Content starts
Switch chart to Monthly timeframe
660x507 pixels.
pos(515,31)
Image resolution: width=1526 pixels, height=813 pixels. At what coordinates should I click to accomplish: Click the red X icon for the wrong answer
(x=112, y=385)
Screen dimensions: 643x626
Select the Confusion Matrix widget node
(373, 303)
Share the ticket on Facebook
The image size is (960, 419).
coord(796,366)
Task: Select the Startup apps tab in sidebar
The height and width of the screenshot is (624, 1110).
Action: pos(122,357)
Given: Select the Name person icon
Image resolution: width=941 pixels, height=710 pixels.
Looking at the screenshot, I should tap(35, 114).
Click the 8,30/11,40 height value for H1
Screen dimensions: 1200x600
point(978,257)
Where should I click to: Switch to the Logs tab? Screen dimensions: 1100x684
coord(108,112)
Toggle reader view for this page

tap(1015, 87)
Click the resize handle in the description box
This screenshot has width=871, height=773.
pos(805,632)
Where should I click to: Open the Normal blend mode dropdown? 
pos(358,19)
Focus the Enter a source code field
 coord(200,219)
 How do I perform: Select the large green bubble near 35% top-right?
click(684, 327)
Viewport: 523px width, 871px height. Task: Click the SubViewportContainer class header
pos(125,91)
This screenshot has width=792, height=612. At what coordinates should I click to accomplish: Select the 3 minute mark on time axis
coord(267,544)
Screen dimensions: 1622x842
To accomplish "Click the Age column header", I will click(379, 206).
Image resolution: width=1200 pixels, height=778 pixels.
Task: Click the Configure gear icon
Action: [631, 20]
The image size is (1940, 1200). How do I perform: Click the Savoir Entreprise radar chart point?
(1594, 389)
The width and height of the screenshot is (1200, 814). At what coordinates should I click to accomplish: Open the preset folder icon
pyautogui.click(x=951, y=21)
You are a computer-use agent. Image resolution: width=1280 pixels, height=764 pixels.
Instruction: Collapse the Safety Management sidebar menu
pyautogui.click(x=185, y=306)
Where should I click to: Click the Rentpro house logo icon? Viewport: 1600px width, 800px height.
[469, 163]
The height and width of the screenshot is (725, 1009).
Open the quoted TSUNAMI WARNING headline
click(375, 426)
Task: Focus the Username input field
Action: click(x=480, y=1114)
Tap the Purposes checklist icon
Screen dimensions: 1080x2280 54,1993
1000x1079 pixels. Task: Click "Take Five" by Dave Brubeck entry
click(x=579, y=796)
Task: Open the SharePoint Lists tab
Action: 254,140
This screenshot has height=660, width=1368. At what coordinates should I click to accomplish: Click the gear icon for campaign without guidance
Content ends
■ YOUR INSTRUCTIONS
Reproduce the material while keeping each line exactly as it was written.

■ RESPONSE TO THIS EXERCISE
Switch chart to Monthly timeframe
660x507 pixels.
pos(515,31)
Image resolution: width=1526 pixels, height=813 pixels. At what coordinates should I click to accomplish: Click the red X icon for the wrong answer
(x=112, y=385)
Screen dimensions: 643x626
Select the Confusion Matrix widget node
(373, 303)
Share the ticket on Facebook
The image size is (960, 419).
coord(796,366)
Task: Select the Startup apps tab in sidebar
The height and width of the screenshot is (624, 1110).
Action: pos(122,357)
Given: Select the Name person icon
Image resolution: width=941 pixels, height=710 pixels.
Looking at the screenshot, I should tap(35, 114).
Click the 8,30/11,40 height value for H1
Screen dimensions: 1200x600
point(978,257)
Where should I click to: Switch to the Logs tab? Screen dimensions: 1100x684
coord(108,112)
Toggle reader view for this page

tap(1015, 87)
Click the resize handle in the description box
This screenshot has width=871, height=773.
pos(805,632)
Where should I click to: Open the Normal blend mode dropdown? 
pos(358,19)
Focus the Enter a source code field
 coord(200,219)
 How do I perform: Select the large green bubble near 35% top-right?
click(684, 327)
Viewport: 523px width, 871px height. Task: Click the SubViewportContainer class header
pos(125,91)
This screenshot has width=792, height=612. At what coordinates should I click to accomplish: Select the 3 minute mark on time axis
coord(267,544)
Screen dimensions: 1622x842
To accomplish "Click the Age column header", I will click(379, 206).
Image resolution: width=1200 pixels, height=778 pixels.
Task: Click the Configure gear icon
Action: [631, 20]
The image size is (1940, 1200). How do I perform: Click the Savoir Entreprise radar chart point?
(1594, 389)
The width and height of the screenshot is (1200, 814). At what coordinates should I click to accomplish: Open the preset folder icon
pyautogui.click(x=951, y=21)
You are a computer-use agent. Image resolution: width=1280 pixels, height=764 pixels.
Instruction: Collapse the Safety Management sidebar menu
pyautogui.click(x=185, y=306)
Where should I click to: Click the Rentpro house logo icon? Viewport: 1600px width, 800px height.
[469, 163]
The height and width of the screenshot is (725, 1009).
Open the quoted TSUNAMI WARNING headline
click(375, 426)
Task: Focus the Username input field
Action: click(x=480, y=1114)
Tap the Purposes checklist icon
Screen dimensions: 1080x2280 54,1993
1000x1079 pixels. Task: Click "Take Five" by Dave Brubeck entry
click(x=579, y=796)
Task: Open the SharePoint Lists tab
Action: 254,140
This screenshot has height=660, width=1368. At what coordinates should I click to accomplish: Click the gear icon for campaign without guidance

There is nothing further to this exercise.